Task to complete
Make an exact copy of the lines below.

Records for this task
↓↓↓
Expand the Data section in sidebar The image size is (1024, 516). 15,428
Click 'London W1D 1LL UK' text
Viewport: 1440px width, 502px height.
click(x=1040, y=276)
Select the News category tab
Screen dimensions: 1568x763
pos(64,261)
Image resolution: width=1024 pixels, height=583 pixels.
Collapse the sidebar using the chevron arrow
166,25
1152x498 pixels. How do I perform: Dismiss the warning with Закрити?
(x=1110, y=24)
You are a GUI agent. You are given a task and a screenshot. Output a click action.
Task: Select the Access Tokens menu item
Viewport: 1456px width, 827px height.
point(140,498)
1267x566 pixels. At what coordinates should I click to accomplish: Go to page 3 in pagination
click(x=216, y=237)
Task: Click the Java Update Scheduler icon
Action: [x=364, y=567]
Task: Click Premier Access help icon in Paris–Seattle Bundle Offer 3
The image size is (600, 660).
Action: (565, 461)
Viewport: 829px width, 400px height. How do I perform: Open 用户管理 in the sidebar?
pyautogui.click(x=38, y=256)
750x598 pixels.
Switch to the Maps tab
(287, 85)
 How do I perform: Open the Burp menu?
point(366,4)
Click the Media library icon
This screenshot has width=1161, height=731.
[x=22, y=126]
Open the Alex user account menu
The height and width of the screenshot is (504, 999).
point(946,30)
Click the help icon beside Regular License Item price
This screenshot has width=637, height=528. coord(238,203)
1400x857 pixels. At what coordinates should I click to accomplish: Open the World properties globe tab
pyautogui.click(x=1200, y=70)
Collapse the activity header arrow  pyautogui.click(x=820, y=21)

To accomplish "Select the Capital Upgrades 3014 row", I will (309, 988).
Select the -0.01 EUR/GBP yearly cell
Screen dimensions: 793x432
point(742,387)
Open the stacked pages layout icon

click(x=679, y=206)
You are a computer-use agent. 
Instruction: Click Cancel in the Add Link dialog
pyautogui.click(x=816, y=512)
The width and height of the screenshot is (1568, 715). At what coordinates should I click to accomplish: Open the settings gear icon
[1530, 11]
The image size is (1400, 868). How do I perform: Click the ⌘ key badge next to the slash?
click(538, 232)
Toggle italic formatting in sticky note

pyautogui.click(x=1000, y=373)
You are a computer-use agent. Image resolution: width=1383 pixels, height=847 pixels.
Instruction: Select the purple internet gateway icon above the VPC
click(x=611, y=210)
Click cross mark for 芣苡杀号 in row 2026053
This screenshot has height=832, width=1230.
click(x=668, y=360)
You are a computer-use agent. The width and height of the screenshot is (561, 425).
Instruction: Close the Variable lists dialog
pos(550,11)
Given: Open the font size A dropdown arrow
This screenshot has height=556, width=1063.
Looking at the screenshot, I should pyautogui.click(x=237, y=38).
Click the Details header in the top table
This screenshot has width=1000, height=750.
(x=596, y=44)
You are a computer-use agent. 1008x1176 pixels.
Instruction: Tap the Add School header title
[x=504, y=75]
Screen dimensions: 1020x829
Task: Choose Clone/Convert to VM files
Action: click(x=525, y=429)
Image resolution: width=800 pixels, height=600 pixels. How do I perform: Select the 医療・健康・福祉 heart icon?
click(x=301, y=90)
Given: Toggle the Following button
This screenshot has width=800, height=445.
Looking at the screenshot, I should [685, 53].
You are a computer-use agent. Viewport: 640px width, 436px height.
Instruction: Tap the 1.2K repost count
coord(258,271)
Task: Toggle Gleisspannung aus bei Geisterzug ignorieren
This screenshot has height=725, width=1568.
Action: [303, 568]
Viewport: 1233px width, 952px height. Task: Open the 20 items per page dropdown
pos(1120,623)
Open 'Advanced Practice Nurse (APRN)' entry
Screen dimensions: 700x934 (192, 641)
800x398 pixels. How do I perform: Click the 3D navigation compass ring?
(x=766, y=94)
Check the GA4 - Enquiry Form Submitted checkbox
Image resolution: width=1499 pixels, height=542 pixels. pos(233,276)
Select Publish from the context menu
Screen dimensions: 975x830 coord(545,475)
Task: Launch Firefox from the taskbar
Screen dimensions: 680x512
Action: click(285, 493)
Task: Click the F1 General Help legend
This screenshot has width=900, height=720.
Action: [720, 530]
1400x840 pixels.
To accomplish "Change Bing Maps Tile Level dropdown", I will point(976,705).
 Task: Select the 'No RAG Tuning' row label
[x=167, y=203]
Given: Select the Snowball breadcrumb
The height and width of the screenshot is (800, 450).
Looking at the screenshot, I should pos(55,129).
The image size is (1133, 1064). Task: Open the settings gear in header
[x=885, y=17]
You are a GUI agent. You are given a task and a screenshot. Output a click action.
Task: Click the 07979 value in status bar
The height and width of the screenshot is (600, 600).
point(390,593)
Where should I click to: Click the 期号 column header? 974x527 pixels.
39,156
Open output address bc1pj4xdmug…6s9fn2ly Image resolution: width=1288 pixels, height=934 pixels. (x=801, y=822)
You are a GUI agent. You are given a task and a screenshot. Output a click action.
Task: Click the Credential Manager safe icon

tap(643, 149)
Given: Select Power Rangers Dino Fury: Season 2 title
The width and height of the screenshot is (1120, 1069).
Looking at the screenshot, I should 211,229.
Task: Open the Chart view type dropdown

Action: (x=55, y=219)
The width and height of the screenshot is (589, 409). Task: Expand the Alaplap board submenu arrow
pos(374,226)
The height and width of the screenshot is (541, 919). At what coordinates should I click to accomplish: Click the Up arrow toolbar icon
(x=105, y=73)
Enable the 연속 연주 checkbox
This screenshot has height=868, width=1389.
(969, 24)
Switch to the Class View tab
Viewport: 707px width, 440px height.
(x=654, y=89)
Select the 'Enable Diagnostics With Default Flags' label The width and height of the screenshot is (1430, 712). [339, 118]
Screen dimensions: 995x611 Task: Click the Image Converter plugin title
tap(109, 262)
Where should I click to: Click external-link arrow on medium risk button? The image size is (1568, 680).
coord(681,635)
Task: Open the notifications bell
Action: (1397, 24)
↑↑↑
Answer to this problem
Expand the Data section in sidebar The image size is (1024, 516). 15,428
Click 'London W1D 1LL UK' text
Viewport: 1440px width, 502px height.
click(x=1040, y=276)
Select the News category tab
Screen dimensions: 1568x763
pos(64,261)
Image resolution: width=1024 pixels, height=583 pixels.
Collapse the sidebar using the chevron arrow
166,25
1152x498 pixels. How do I perform: Dismiss the warning with Закрити?
(x=1110, y=24)
You are a GUI agent. You are given a task and a screenshot. Output a click action.
Task: Select the Access Tokens menu item
Viewport: 1456px width, 827px height.
point(140,498)
1267x566 pixels. At what coordinates should I click to accomplish: Go to page 3 in pagination
click(x=216, y=237)
Task: Click the Java Update Scheduler icon
Action: [x=364, y=567]
Task: Click Premier Access help icon in Paris–Seattle Bundle Offer 3
The image size is (600, 660).
Action: (565, 461)
Viewport: 829px width, 400px height. How do I perform: Open 用户管理 in the sidebar?
pyautogui.click(x=38, y=256)
750x598 pixels.
Switch to the Maps tab
(287, 85)
 How do I perform: Open the Burp menu?
point(366,4)
Click the Media library icon
This screenshot has width=1161, height=731.
[x=22, y=126]
Open the Alex user account menu
The height and width of the screenshot is (504, 999).
point(946,30)
Click the help icon beside Regular License Item price
This screenshot has width=637, height=528. coord(238,203)
1400x857 pixels. At what coordinates should I click to accomplish: Open the World properties globe tab
pyautogui.click(x=1200, y=70)
Collapse the activity header arrow  pyautogui.click(x=820, y=21)

To accomplish "Select the Capital Upgrades 3014 row", I will (309, 988).
Select the -0.01 EUR/GBP yearly cell
Screen dimensions: 793x432
point(742,387)
Open the stacked pages layout icon

click(x=679, y=206)
You are a computer-use agent. 
Instruction: Click Cancel in the Add Link dialog
pyautogui.click(x=816, y=512)
The width and height of the screenshot is (1568, 715). At what coordinates should I click to accomplish: Open the settings gear icon
[1530, 11]
The image size is (1400, 868). How do I perform: Click the ⌘ key badge next to the slash?
click(538, 232)
Toggle italic formatting in sticky note

pyautogui.click(x=1000, y=373)
You are a computer-use agent. Image resolution: width=1383 pixels, height=847 pixels.
Instruction: Select the purple internet gateway icon above the VPC
click(x=611, y=210)
Click cross mark for 芣苡杀号 in row 2026053
This screenshot has height=832, width=1230.
click(x=668, y=360)
You are a computer-use agent. The width and height of the screenshot is (561, 425).
Instruction: Close the Variable lists dialog
pos(550,11)
Given: Open the font size A dropdown arrow
This screenshot has height=556, width=1063.
Looking at the screenshot, I should pyautogui.click(x=237, y=38).
Click the Details header in the top table
This screenshot has width=1000, height=750.
(x=596, y=44)
You are a computer-use agent. 1008x1176 pixels.
Instruction: Tap the Add School header title
[x=504, y=75]
Screen dimensions: 1020x829
Task: Choose Clone/Convert to VM files
Action: click(x=525, y=429)
Image resolution: width=800 pixels, height=600 pixels. How do I perform: Select the 医療・健康・福祉 heart icon?
click(x=301, y=90)
Given: Toggle the Following button
This screenshot has width=800, height=445.
Looking at the screenshot, I should [685, 53].
You are a computer-use agent. Viewport: 640px width, 436px height.
Instruction: Tap the 1.2K repost count
coord(258,271)
Task: Toggle Gleisspannung aus bei Geisterzug ignorieren
This screenshot has height=725, width=1568.
Action: [303, 568]
Viewport: 1233px width, 952px height. Task: Open the 20 items per page dropdown
pos(1120,623)
Open 'Advanced Practice Nurse (APRN)' entry
Screen dimensions: 700x934 (192, 641)
800x398 pixels. How do I perform: Click the 3D navigation compass ring?
(x=766, y=94)
Check the GA4 - Enquiry Form Submitted checkbox
Image resolution: width=1499 pixels, height=542 pixels. pos(233,276)
Select Publish from the context menu
Screen dimensions: 975x830 coord(545,475)
Task: Launch Firefox from the taskbar
Screen dimensions: 680x512
Action: click(285, 493)
Task: Click the F1 General Help legend
This screenshot has width=900, height=720.
Action: [720, 530]
1400x840 pixels.
To accomplish "Change Bing Maps Tile Level dropdown", I will point(976,705).
 Task: Select the 'No RAG Tuning' row label
[x=167, y=203]
Given: Select the Snowball breadcrumb
The height and width of the screenshot is (800, 450).
Looking at the screenshot, I should pos(55,129).
The image size is (1133, 1064). Task: Open the settings gear in header
[x=885, y=17]
You are a GUI agent. You are given a task and a screenshot. Output a click action.
Task: Click the 07979 value in status bar
The height and width of the screenshot is (600, 600).
point(390,593)
Where should I click to: Click the 期号 column header? 974x527 pixels.
39,156
Open output address bc1pj4xdmug…6s9fn2ly Image resolution: width=1288 pixels, height=934 pixels. (x=801, y=822)
You are a GUI agent. You are given a task and a screenshot. Output a click action.
Task: Click the Credential Manager safe icon

tap(643, 149)
Given: Select Power Rangers Dino Fury: Season 2 title
The width and height of the screenshot is (1120, 1069).
Looking at the screenshot, I should 211,229.
Task: Open the Chart view type dropdown

Action: (x=55, y=219)
The width and height of the screenshot is (589, 409). Task: Expand the Alaplap board submenu arrow
pos(374,226)
The height and width of the screenshot is (541, 919). At what coordinates should I click to accomplish: Click the Up arrow toolbar icon
(x=105, y=73)
Enable the 연속 연주 checkbox
This screenshot has height=868, width=1389.
(969, 24)
Switch to the Class View tab
Viewport: 707px width, 440px height.
(x=654, y=89)
Select the 'Enable Diagnostics With Default Flags' label The width and height of the screenshot is (1430, 712). [339, 118]
Screen dimensions: 995x611 Task: Click the Image Converter plugin title
tap(109, 262)
Where should I click to: Click external-link arrow on medium risk button? The image size is (1568, 680).
coord(681,635)
Task: Open the notifications bell
Action: (1397, 24)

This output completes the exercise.